• [What you will do]:
Below are several entries. Transcribe the lines from the one containing "Describe the element" through the end of the entries, leaving out the pictures.

+++

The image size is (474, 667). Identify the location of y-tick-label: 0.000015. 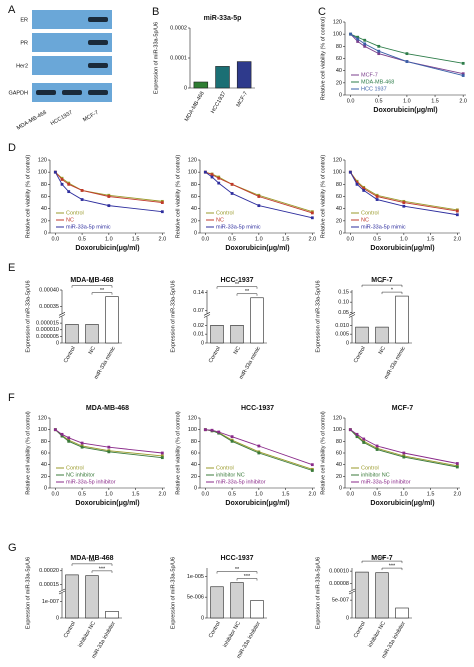
(48, 324).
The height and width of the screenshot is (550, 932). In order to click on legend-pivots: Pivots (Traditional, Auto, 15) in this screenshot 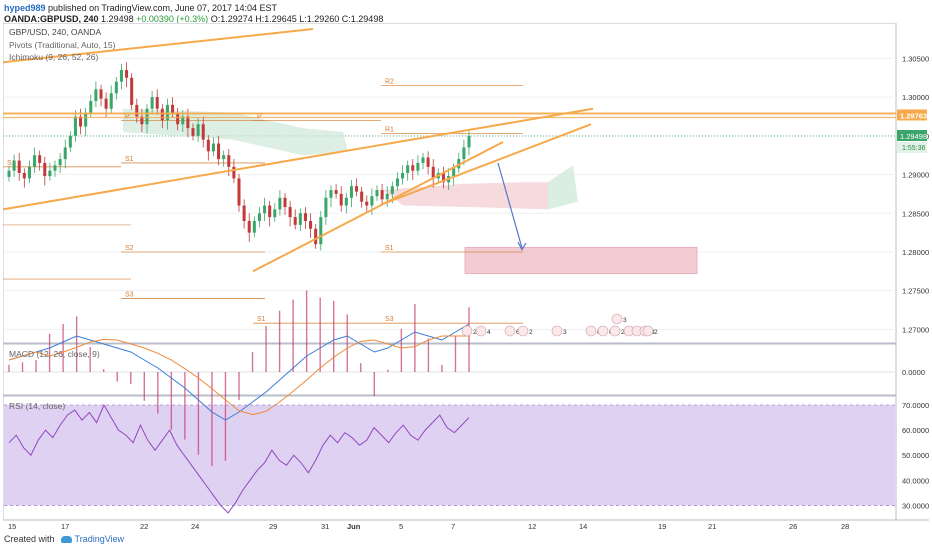, I will do `click(62, 45)`.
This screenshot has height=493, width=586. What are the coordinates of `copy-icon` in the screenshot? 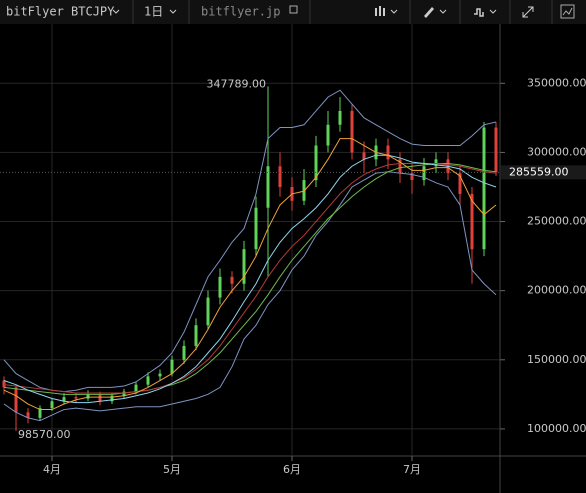 It's located at (294, 10).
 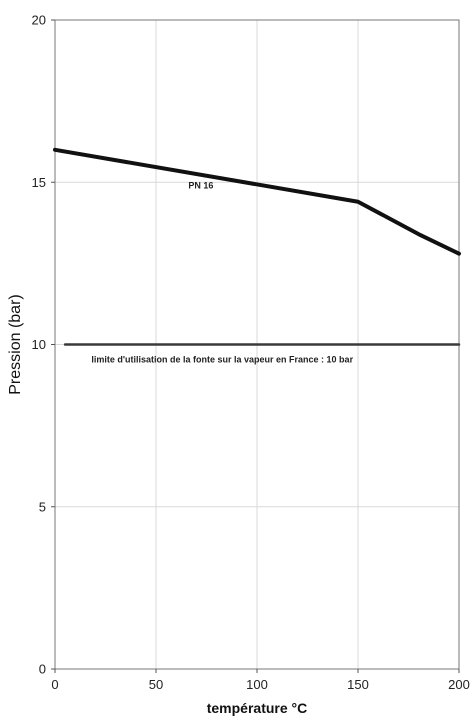 What do you see at coordinates (16, 344) in the screenshot?
I see `y-axis-title: Pression (bar)` at bounding box center [16, 344].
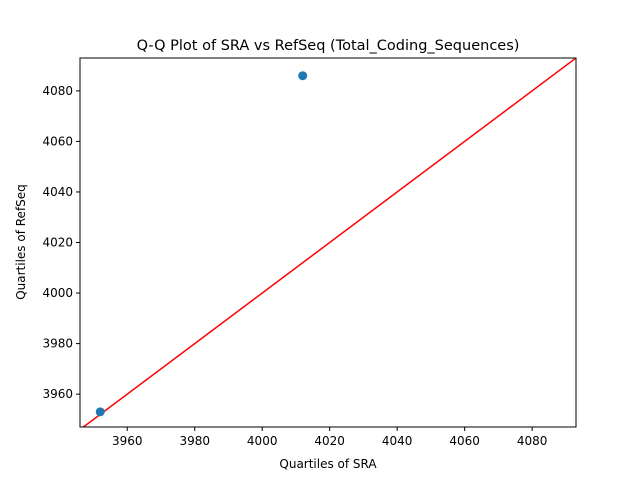  I want to click on y-tick-label: 4000, so click(58, 293).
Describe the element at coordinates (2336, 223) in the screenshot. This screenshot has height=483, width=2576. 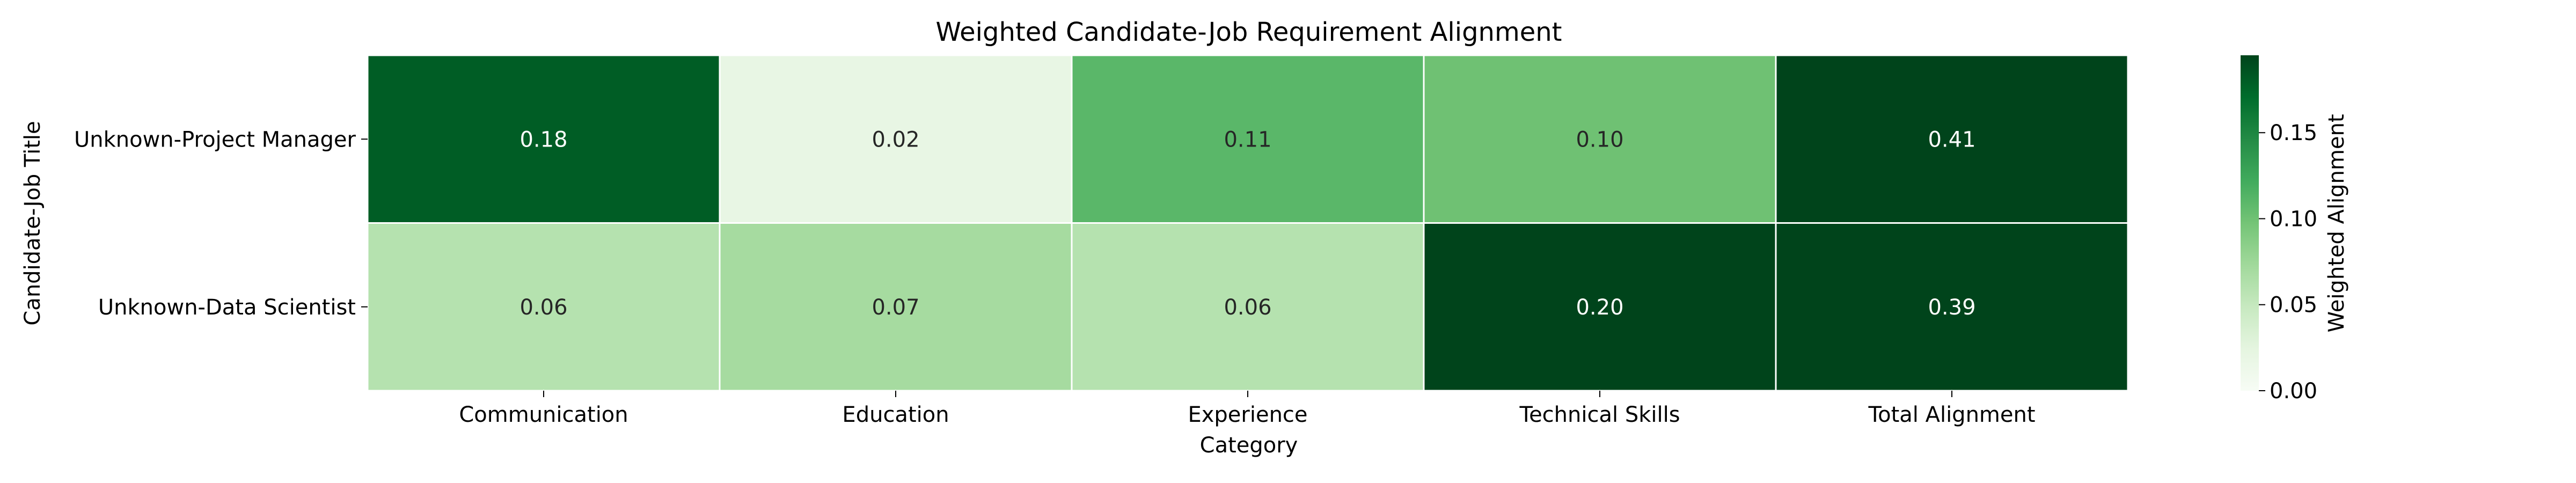
I see `colorbar-label: Weighted Alignment` at that location.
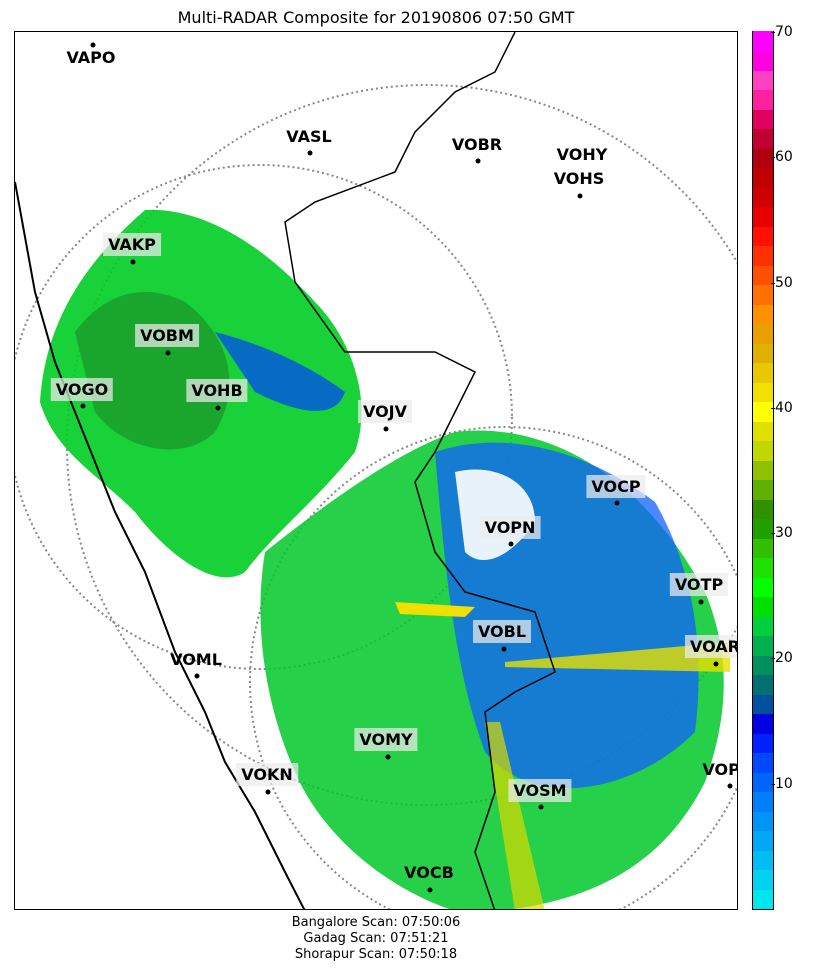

+++

• [Exercise output]:
Describe the element at coordinates (2336, 223) in the screenshot. This screenshot has height=483, width=2576. 
I see `colorbar-label: Weighted Alignment` at that location.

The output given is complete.